Target and Laser Pulse Optimization for Laser-Driven Ion Acceleration

The research presented in this thesis is primarily focused on experimental investigations of laser-driven ion acceleration from solid targets via the target normal sheath acceleration mechanism. In particular, ways of optimizing the absorption of the laser pulse energy by free plasma electrons in the target, or modifying the shape of the accelerating electron sheath were addressed. The aim of this work was to increase the efficiency, and maximum proton energy that could be obtained with a given laser system, and to reduce the divergence of the beams of accelerated protons.

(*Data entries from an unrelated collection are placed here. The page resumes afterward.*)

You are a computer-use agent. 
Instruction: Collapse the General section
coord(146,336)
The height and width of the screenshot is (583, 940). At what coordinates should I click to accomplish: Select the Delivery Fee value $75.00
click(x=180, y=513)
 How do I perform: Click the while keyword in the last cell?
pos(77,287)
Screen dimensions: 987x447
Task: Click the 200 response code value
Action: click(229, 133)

The shape of the electrostatic sheath was indirectly influenced by using laser micromachining to modify the front surface of the target, on which the laser pulse is incident. The absorption of the laser pulse was enhanced by either placing nanostructures on the front side of the foil target, or by manipulating the temporal profile of the ultrafast part of the laser pulse before its interaction with an ultrathin target.

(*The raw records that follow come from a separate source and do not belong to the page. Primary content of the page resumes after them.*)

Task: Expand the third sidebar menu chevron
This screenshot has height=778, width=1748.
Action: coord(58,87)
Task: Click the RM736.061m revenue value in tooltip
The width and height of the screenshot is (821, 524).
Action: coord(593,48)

It is important to ensure the survival of the target by using a laser pulse with very high temporal contrast. A double plasma mirror (DPM) was designed and implemented for this purpose. Design considerations and the optimization of the performance of the DPM, which is now used routinely at the Lund High-Power Laser Facility during laser-solid interaction studies, are discussed. Sufficiently high temporal contrast was achieved, and an increase was seen in the maximum proton kinetic energy when using targets with nanowire and foam structures on the surface. Efficient ion acceleration from ultrathin targets with a thickness down to 10 nm was observed as well.

When an ultrafast laser pulse interacts with an ultrathin foil, the temporal shape of the electric field of the pulse affects the laser--solid interaction, and a slightly positively chirped pulse was found to increase the maximum kinetic energy of the accelerated protons.

Laser-solid interactions at very high intensities are known to have shot-to-shot instabilities, motivating the use of single-shot diagnostics. The ion spectra in the forward direction were recorded using a Thomson parabola spectrometer, and in the backward direction with a magnetic dipole spectrometer. The intensities of the reflected and transmitted fractions of the laser pulse were also recorded on a shot-to-shot basis. In addition, a proton spatial profile monitor could be inserted to spatially characterize the proton bunch accelerated in the forward direction.